Le drapeau de Castille ne flottait plus de ce côté des Pyrénées que sur les murs, de Perpignan, et la destinée du Roussillon semblait attachée à la sienne. Malgré les succès de nos généraux, la présence du roi, la prévoyance du cardinal, le siége, qu’il était si pressé de finir, traînait en longueur. Le 2 février, lorsque la ville n’avait plus, suivant le maréchal de Brézé, que pour deux jours de vivres, les Espagnols la ravitaillaient par Port-Vendres.
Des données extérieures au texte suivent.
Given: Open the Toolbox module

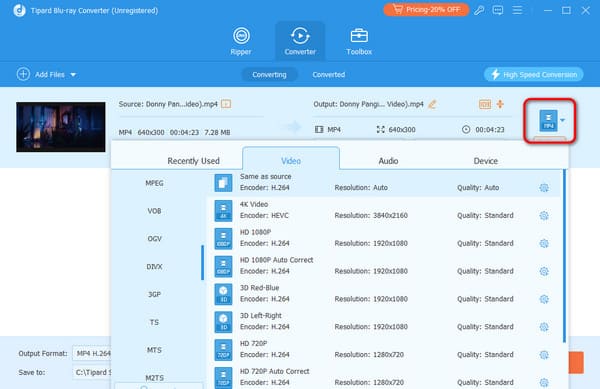Looking at the screenshot, I should [x=359, y=41].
Vainement Brézé prétendait-il, pour se faire pardonner cet échec, que les assiégés eux-mêmes n’en désespéraient pas moins de la place : « Tarracause, Mortarra, disait-il, s’en sont allés, de sorte qu’il n’y reste plus pour chefs que Flores d’Avila qui est une pauvre espèce d’homme, et don Diego Cavallero ; qui est malade et blessé… – Ils n’ont pas pour quatre mois de blé et rien autre chose[1]. » Flores d’Avila se vengeait de ces dédains par l’énergie de sa résistance, et six mois plus tard on lui rendait plus de justice. « Ceux de Perpignan, écrivait le maréchal de Schomberg le 22 août, se trouvent extrêmement pressés ; quoiqu’ils souffrent avec une grande constance. Lundi dernier, une femme déroba, tua et mangea un enfant de trois ans, et deux hommes de l’hôpital furent pendus aussi bien qu’elle ce même jour, pour avoir achevé d’étouffer des mourans et en avoir vendu et mangé la chair. Il n’y a plus que vingt-sept charges de blé (3,456 kilogrammes) dans la place, dont ils ont donné dix-huit à l’hôpital et ont partagé les neuf restant entre les chefs et officiers, prétendant faire manger aux soldats la marsamore et le biscuit qui leur restent en petite quantité. Ils n’avaient plus avant-hier que dix-sept chevaux, dont ils veulent garder cinq pour les cinq officiers-majors »

  1. Archives des affaires étrangères.